** ENUNCIADO DA TAREFA **
Por favor, reproduza sem alterações as linhas abaixo, começando pela que contém "Select the 50만원 amount preset" e seguindo até a que contém "Looking at the", ambas incluídas. Deixe as imagens fora da resposta.

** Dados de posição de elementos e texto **
-------------------------
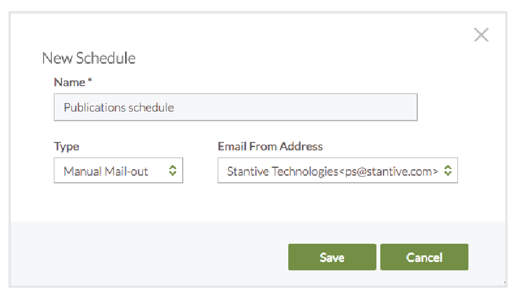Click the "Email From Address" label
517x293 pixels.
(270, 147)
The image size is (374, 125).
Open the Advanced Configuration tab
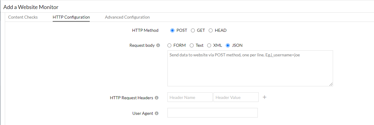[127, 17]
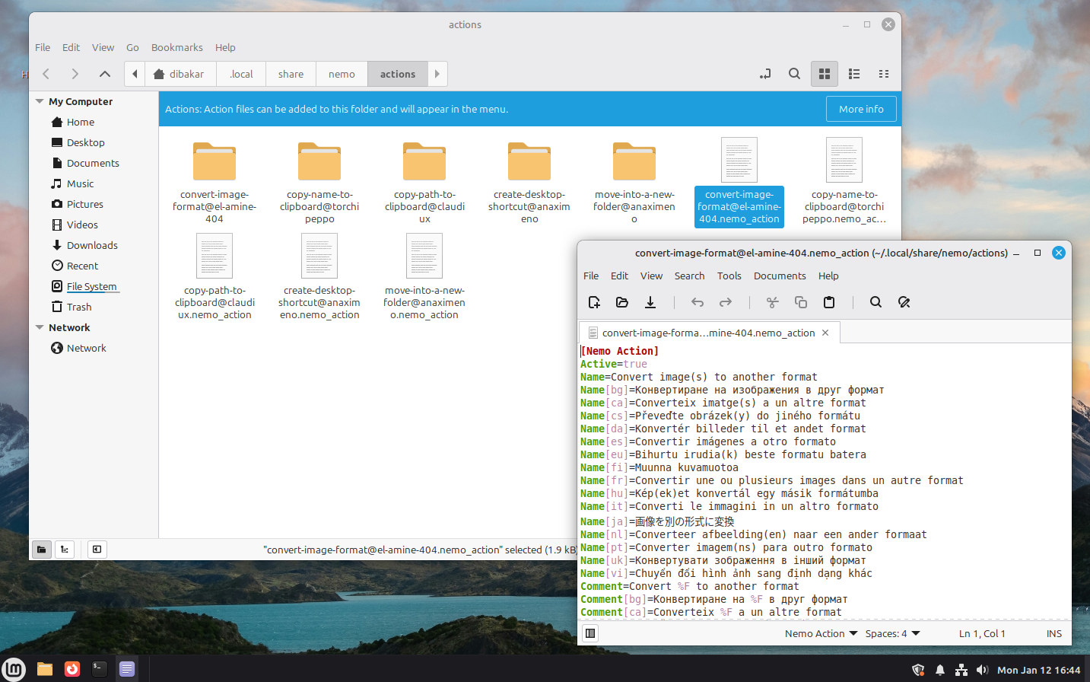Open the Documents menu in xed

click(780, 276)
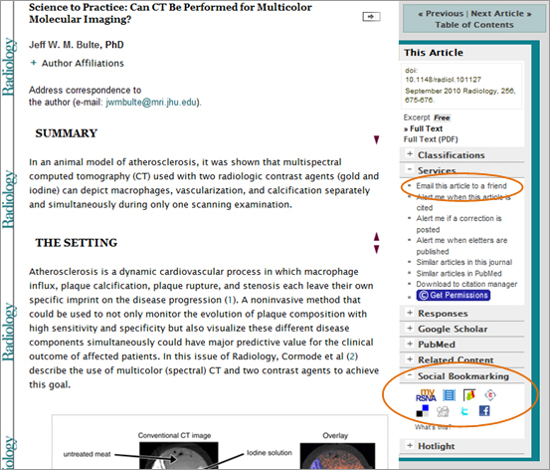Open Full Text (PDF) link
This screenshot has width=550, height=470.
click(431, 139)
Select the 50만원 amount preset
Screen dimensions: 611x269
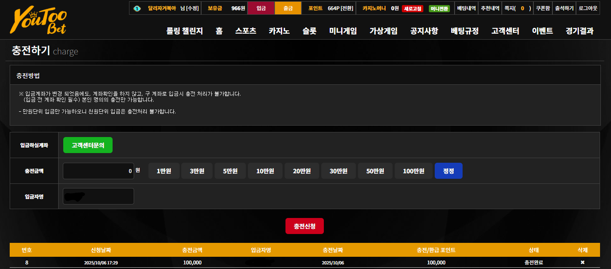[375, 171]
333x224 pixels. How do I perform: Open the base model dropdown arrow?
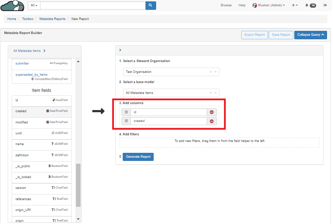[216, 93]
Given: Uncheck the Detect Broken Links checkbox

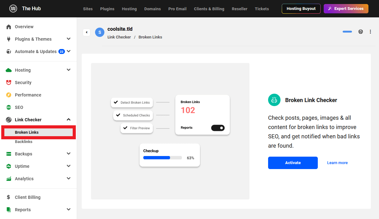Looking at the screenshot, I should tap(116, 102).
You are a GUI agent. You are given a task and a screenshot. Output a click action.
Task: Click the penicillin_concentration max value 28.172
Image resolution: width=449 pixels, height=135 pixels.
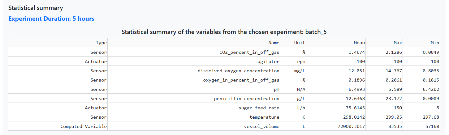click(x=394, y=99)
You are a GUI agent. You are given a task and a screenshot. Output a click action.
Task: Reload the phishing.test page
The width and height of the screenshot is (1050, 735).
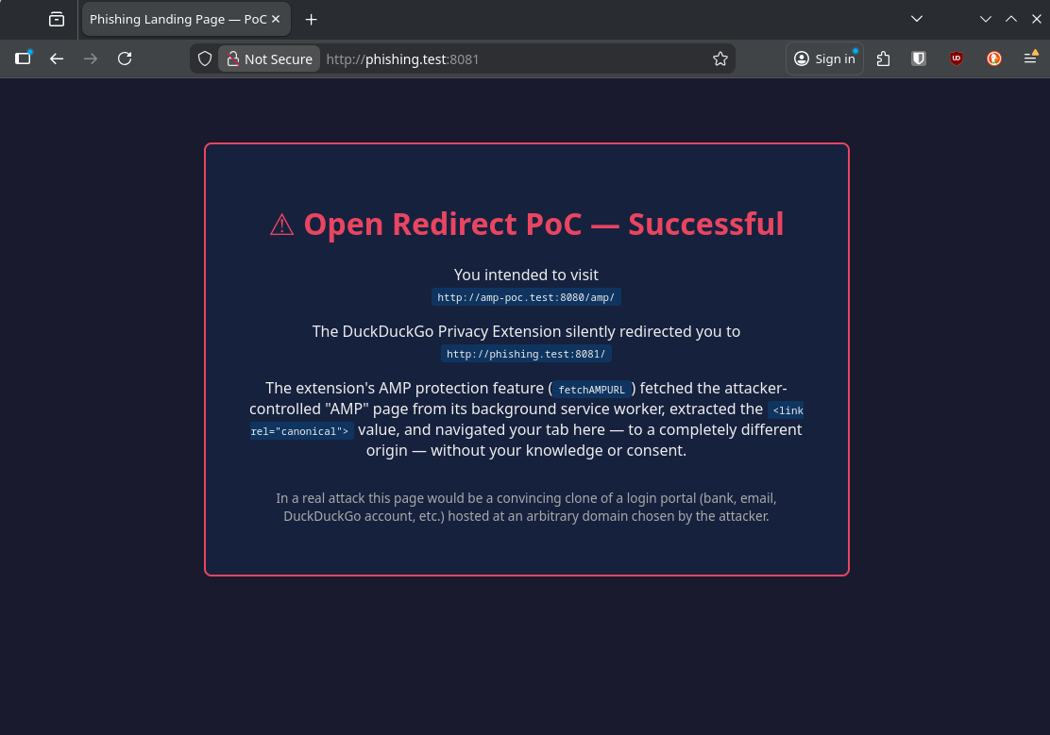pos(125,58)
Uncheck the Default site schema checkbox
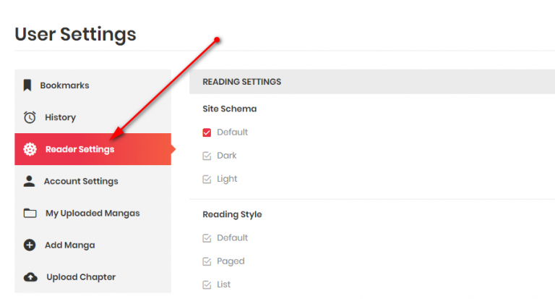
-------------------------
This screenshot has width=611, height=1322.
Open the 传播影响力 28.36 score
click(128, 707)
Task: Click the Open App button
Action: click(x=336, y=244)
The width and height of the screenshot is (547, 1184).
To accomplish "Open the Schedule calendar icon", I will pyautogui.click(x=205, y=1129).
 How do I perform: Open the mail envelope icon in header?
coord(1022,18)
-------------------------
** RESOLUÇÃO DA TAREFA **
Select the 50만원 amount preset
Screen dimensions: 611x269
[375, 171]
333x224 pixels. How do I perform: Open the base model dropdown arrow?
[216, 93]
Given: Uncheck the Detect Broken Links checkbox

Looking at the screenshot, I should tap(116, 102).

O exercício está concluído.